Also, the above-mentioned top paper authors, Jens Juul Holst (16th) and Patrice Cani (28th), made our top 30. Focussing on physiological aspects of food metabolism are Stephen O’Rahilly (17th) and Johan Auwerx (18th). The former is interested in elucidating the processes controlling energy intake and expenditure to get to grips with aetiology and pathophysiology of human metabolic and endocrine diseases. Auwerx wants to understand “how diet, exercise and hormones control metabolism”. Last but not least, Michael Stumvoll (21st) focusses on genetics of adipositas, diabetes but also neuroendocrine control of appetite and the benefits of a Mediterranean diet on cognitive function in aging.

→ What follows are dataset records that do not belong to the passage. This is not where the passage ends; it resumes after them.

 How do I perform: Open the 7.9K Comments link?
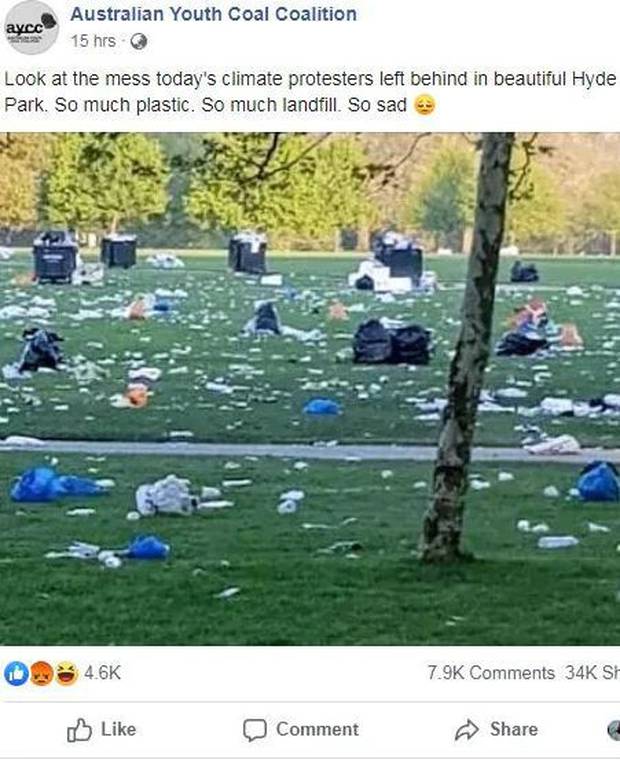491,673
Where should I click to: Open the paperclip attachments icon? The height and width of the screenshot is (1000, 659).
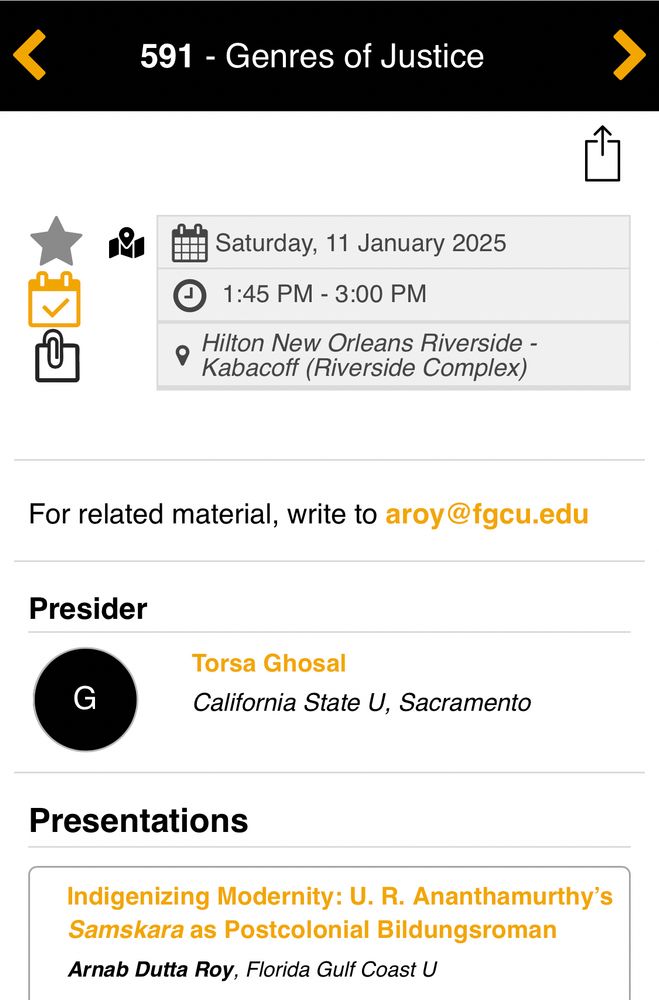(57, 358)
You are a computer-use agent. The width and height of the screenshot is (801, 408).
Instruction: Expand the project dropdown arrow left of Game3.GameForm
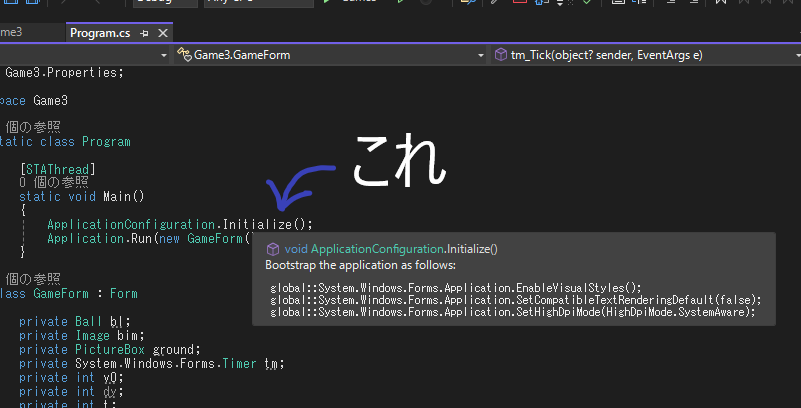click(163, 55)
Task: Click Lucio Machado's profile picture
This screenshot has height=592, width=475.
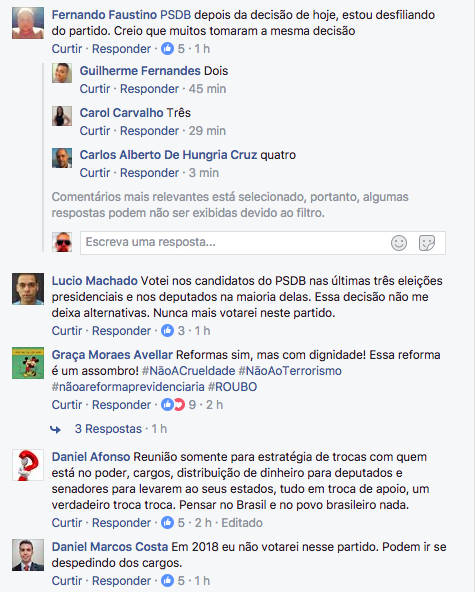Action: [x=28, y=289]
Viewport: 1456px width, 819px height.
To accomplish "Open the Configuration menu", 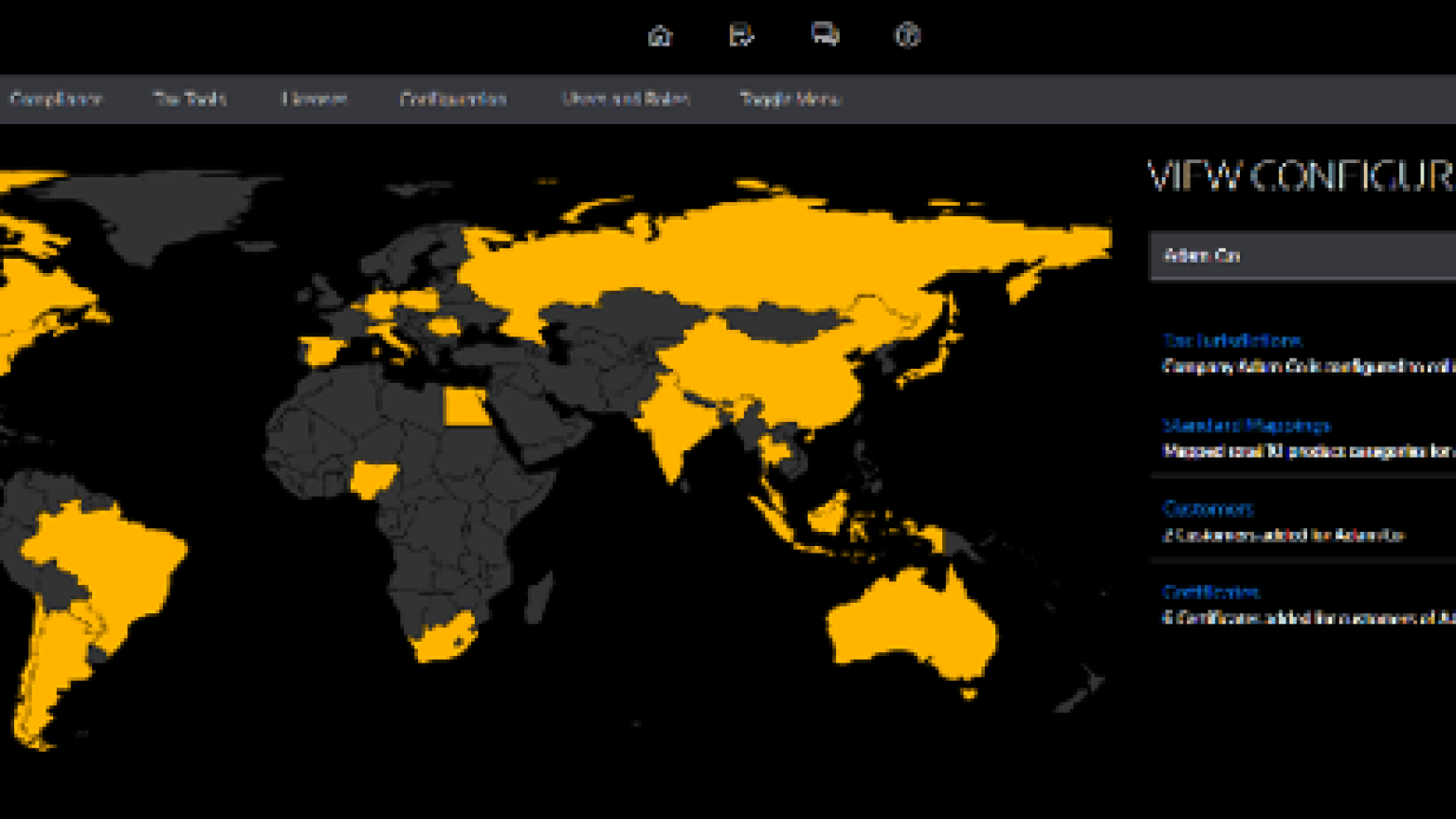I will tap(453, 99).
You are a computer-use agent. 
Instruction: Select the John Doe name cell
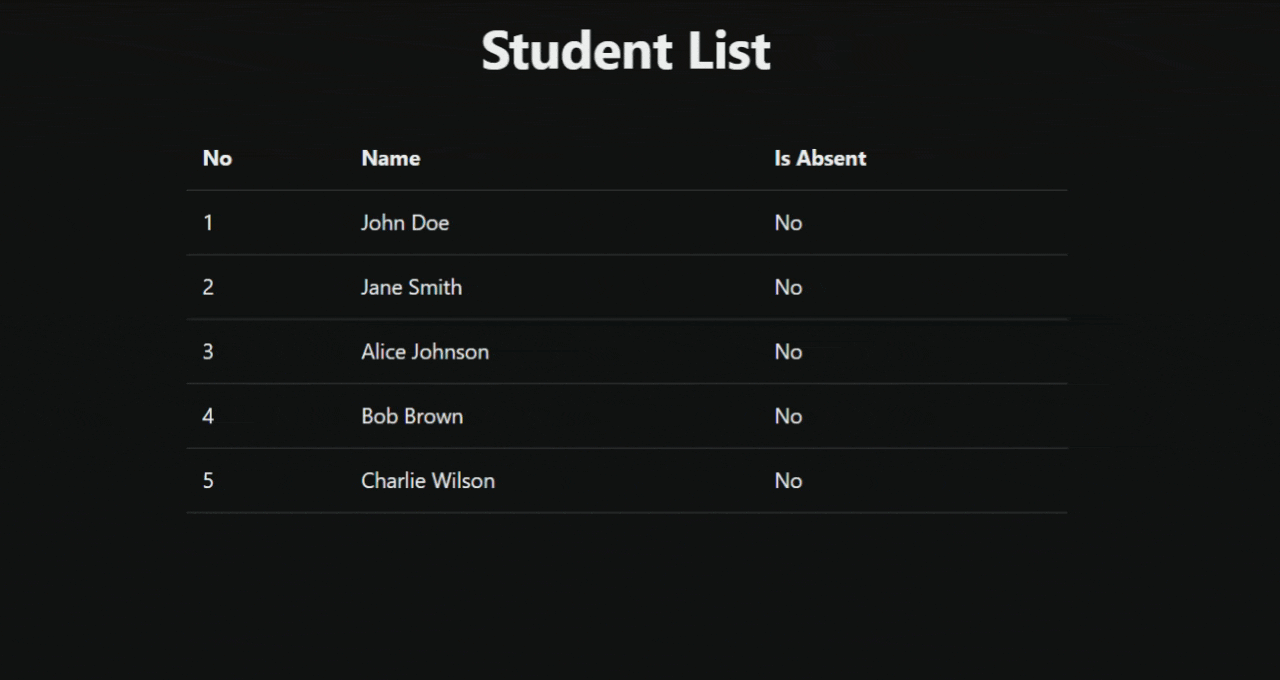point(405,223)
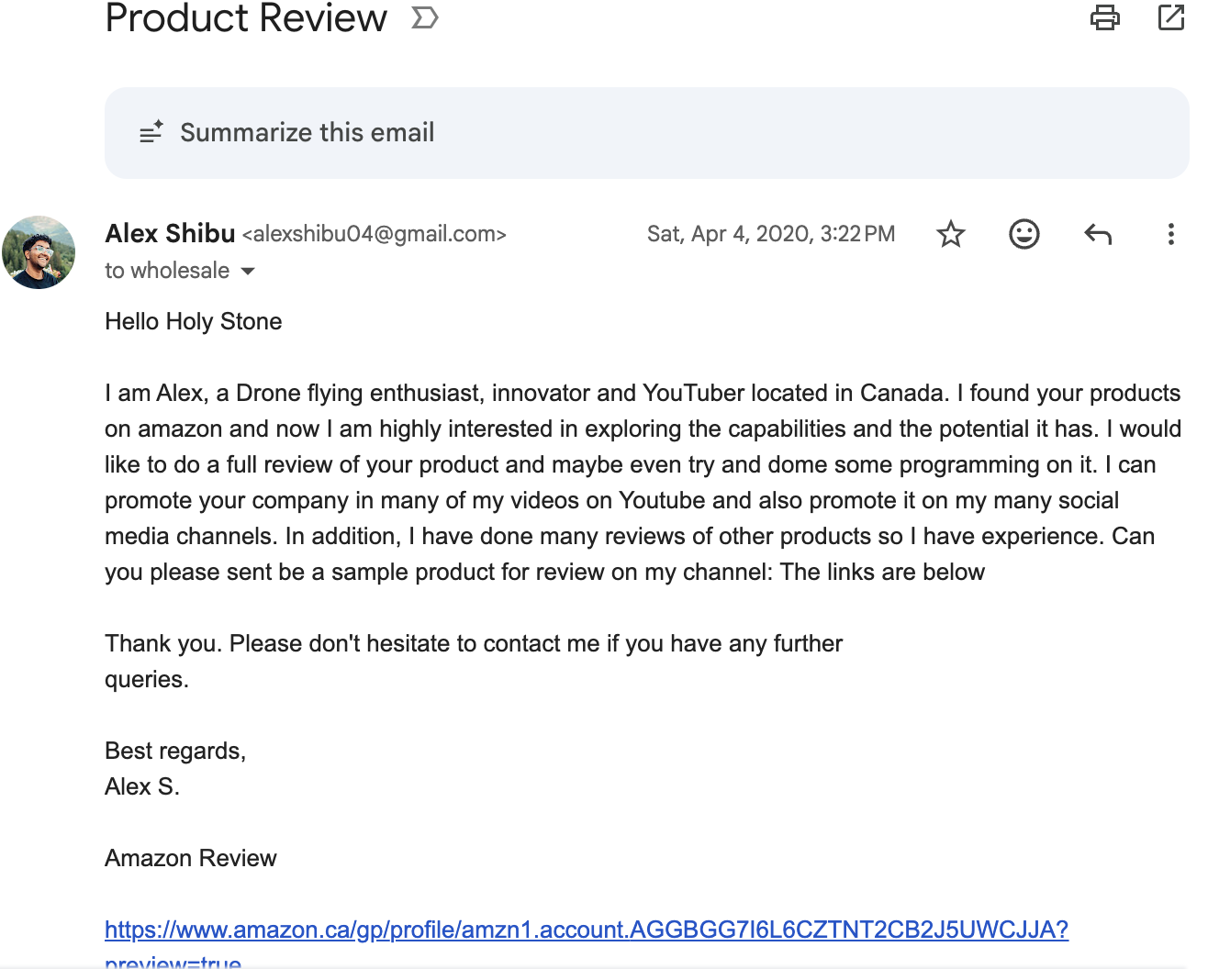Open the email in a new window
The height and width of the screenshot is (980, 1208).
pyautogui.click(x=1171, y=17)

Personalised dietary advice

For now, nutrition research is predominated by large scale cohort studies, analysing effects of diet on health, on population level. The future of the discipline, however, might get a little more personal – personalised nutrition is the name of the game. Nutrigenetics and -genomics will help researchers decipher how one’s own genetic makeup affects food metabolism and, vice versa, how nutrients affect gene expression. In a 2011 review, Australian nutrition researchers assert: “At the moment, there is a degree of public confusion and an immunity to messages that foster unpopular advice, such as ‘get more exercise’ or ‘eat less calories’. Nevertheless, in the long term, these fields of endeavour may be the only way to optimise nutrition for optimal effects on health, wellness, and a slowing of the deterioration associated with the aging process” (J Nutrigenet Nutrigenomics, 4(2): 69–89).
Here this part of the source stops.